船場の街区は基本的に40間(1間は6尺5寸)四方の正方形で、街路は碁盤目状に直交しています。
大坂城の西に位置することから東西方向が竪(たて)となり、東西方向の街路を通(とおり)と称しています。
通は計23本あり、当初の幅員は4間(約8m)に設定されていました。
一方、南北方向は横(よこ)となり、南北方向の街路を筋(すじ)と称しています。計13本。
当初は補助的な街路とされたために幅員は3間(約6m)となり、通に対して狭く設定されていました。
東西の通りを挟んで北と南で1つの町を形成しています。
両側町と呼ばれる形態で、町の名前は通の名前と一致していました。
伝統的な町家が建ち並んでいた明治時代の旧大坂三郷は、東西の通、南北の筋で構成される江戸時代以来の狭隘な道路が、近代化を進めるうえで大きな障害になっていました。
そこで「軒切り」と呼ばれる都市改造が実施されました。
もともとは町家の正面の一部を切り取って本来の道路の幅員を回復するものですが、市電の敷設工事や都市計画に基づく道路拡幅も軒切りと総称され、明治の終わりから昭和にかけて行われました。
堺筋などは市電の敷設に合わせて大きく拡幅されました。

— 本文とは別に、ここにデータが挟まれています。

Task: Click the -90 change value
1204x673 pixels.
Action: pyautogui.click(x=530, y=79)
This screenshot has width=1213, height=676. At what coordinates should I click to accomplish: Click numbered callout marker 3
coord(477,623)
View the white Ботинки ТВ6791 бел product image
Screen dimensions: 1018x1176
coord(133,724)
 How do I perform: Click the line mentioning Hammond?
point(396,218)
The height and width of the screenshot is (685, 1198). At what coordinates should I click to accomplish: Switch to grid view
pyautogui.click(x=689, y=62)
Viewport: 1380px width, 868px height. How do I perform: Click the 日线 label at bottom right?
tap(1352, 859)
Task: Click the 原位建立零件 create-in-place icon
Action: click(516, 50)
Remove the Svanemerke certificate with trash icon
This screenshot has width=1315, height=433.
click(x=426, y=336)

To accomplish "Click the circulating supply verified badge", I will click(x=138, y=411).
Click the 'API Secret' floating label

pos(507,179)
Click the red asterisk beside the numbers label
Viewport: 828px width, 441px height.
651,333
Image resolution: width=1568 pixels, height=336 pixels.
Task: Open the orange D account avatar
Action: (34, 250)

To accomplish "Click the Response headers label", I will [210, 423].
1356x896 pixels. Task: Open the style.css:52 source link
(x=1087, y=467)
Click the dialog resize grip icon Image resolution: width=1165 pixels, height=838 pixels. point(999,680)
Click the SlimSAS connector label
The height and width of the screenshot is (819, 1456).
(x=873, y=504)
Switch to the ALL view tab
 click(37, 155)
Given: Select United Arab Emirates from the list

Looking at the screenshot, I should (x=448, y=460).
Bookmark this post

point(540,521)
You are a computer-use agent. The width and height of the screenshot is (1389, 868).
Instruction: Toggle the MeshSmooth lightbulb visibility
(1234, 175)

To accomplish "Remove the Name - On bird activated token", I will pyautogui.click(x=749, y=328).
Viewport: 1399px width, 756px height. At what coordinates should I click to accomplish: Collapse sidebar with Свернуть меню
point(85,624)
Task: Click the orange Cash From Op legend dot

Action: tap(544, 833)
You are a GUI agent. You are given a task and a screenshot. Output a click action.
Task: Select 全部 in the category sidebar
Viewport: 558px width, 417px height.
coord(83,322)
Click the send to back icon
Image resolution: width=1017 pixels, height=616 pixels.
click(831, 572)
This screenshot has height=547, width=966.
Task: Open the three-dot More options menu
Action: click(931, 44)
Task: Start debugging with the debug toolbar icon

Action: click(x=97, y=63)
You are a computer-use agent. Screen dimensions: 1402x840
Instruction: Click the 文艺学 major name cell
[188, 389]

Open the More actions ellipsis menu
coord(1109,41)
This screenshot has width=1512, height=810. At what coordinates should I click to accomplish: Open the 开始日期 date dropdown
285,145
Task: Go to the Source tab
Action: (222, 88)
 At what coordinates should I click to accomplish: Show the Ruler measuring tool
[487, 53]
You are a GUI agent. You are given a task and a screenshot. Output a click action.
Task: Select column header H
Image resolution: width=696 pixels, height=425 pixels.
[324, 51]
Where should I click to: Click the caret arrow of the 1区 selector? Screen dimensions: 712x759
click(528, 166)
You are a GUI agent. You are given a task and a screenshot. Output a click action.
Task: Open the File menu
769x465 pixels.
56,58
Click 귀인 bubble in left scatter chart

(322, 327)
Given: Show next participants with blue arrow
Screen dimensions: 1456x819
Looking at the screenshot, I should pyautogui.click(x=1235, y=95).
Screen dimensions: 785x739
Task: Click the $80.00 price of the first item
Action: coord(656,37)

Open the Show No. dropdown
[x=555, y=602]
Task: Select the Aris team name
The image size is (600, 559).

東西の通も軒切りによって拡幅されました。
模型は、堺筋を挟んだ道修町と平野町の一角の昭和7年(1932)の様子で、市電の敷設に合わせて拡幅された堺筋と、平野町通の拡幅前後を表わしています。
明治時代になって梅田、難波、天王寺に鉄道駅ができ、南北の交通量が増えたことから、市電の敷設と合わせて堺筋と四つ橋筋が拡幅され、さらに、昭和時代になって地下鉄の建設と合わせて御堂筋が整備されたことから、現在では南北の筋のほうがメインストリートとなっています。
軒切りを契機に大阪の都市景観は大きく変貌しました。伝統的な町家を取り壊して、洋風建築への建て替えが進みました。
町家形式の建て替えでも、階高が高く箱軒と呼ばれる軒蛇腹を大きくした町家や、3階建ての町家などが流行しました。
一方、建て替えをしなかった町家も、軒切りで表側が切り取られため、表構えが大きく変わりました。
町家の内部も、店の間を板敷きの事務所とするなど、生活様式や商売の形態の近代化に対応した改造が見られました。